Are you ready to sacrifice your free time?
Everyone knows the classic look of a new parent – dark circles under the eyes, spit up on the shirt, and a dazed, exhausted appearance. Having a baby means a major change in your schedule for a while, but the more complicated questions come after your baby has learned to sleep through the night.
Are you okay with all of your vacations being child-friendly, or will you prioritize giving the baby to Grandma and Grandpa so you can go on an adults-only getaway? Will you give up your hobbies so that you can be around the house?
Being a parent means being available for your child whenever they need you, so before you get pregnant, you need to be aware that your priorities will have to change.
How will becoming a parent affect your career?
Parental leave in the United States is far behind many other countries in the world. Many businesses in the USA require mothers to return to work a mere 12 weeks after giving birth, forcing them to leave their child with family members so that they don’t lose their jobs. They are not compensated for these 12 weeks, forcing many mothers to return to work even earlier if they aren’t able to give up a full three months of pay.
If you’re getting ready to have a baby, both parents should investigate their employers parental leave policy, and decide if it’s useful to seek employment elsewhere if their benefits leave something to be desired.
Do you have the necessary support systems in place?
Adding to your family means all sorts of things to different people – including the potential grandparents, who should also be included in the equation.
Are you living somewhere where you have access to a community who can support your growing family, or are you relatively isolated? Do you want your parents to play an active role in your child’s life, or are you content to only visit on major holidays? These are all questions that you need to answer before becoming pregnant.
If you’re not on the same page as your spouse about the involvement of your families, you risk the potential of ugly confrontations in the future.
Will your spouse be a good parent?
This is a difficult question to answer for many people. For some, the decision is obvious – generally a caring person will become a parent who cares deeply for their child. A person can have many wonderful qualities, but these qualities may not translate into them being a great parent.

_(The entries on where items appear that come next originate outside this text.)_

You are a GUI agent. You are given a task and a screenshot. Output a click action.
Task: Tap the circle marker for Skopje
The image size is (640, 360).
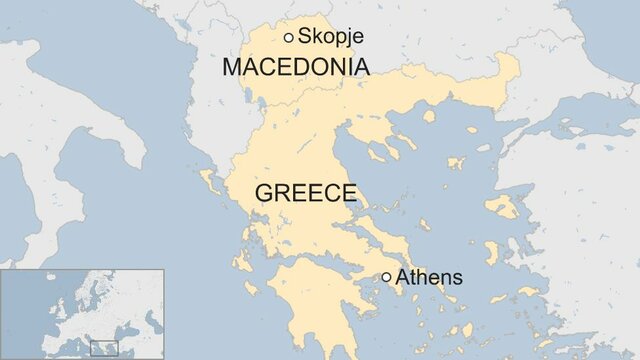[x=289, y=37]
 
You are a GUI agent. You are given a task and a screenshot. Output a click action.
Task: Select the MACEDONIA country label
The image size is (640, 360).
[x=296, y=68]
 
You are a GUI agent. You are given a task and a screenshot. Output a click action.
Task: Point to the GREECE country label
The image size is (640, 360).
[x=305, y=193]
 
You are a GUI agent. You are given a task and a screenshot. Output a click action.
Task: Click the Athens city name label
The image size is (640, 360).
[x=429, y=278]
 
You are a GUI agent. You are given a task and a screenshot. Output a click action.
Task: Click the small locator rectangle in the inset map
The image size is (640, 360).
[x=104, y=348]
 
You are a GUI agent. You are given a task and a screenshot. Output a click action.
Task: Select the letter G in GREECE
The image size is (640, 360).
[x=265, y=193]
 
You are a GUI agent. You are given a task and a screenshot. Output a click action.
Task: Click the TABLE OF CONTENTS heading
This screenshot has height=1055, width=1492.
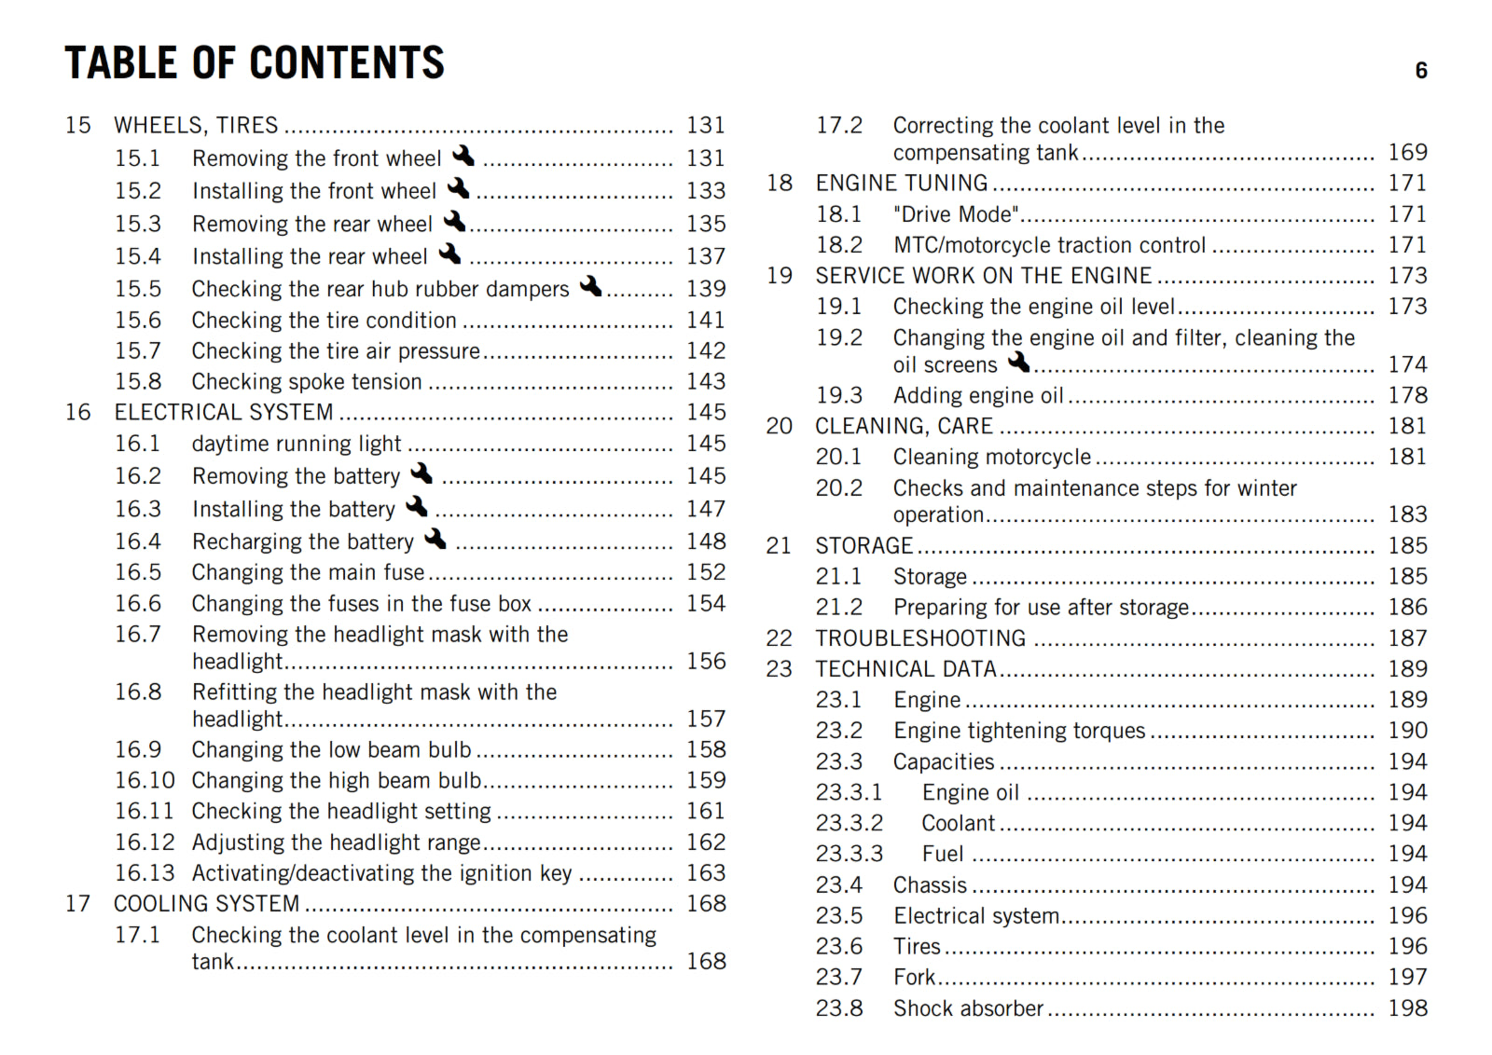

It’s important to ask yourself whether you want to parent a child with this person for your child’s whole life. A man who is childish, spontaneous, and easily upset may be an okay person to date, but probably isn’t the person who you want to hand a screaming baby at 3 a.m.
People are generally good parents if they want to be – if they put their priorities elsewhere, you should take the hint that they’re not interested in parenthood.
How do I deal with uncertainty?
The process from conception, to birth, to adulthood is far from straightforward. Raising a child means that you might have to become comfortable with uncertainty. Even if your child is blessed with perfect health, there will still be things that you cannot control.
Are you comfortable dwelling in uncertainty, or does it make you anxious? Research has shown that parents who are anxious tend to raise anxious children, so before you even get pregnant, you should be willing and able to work on improving your own mental health. Uncertainty is never comfortable, but you can take steps to ease the strain on your mental health.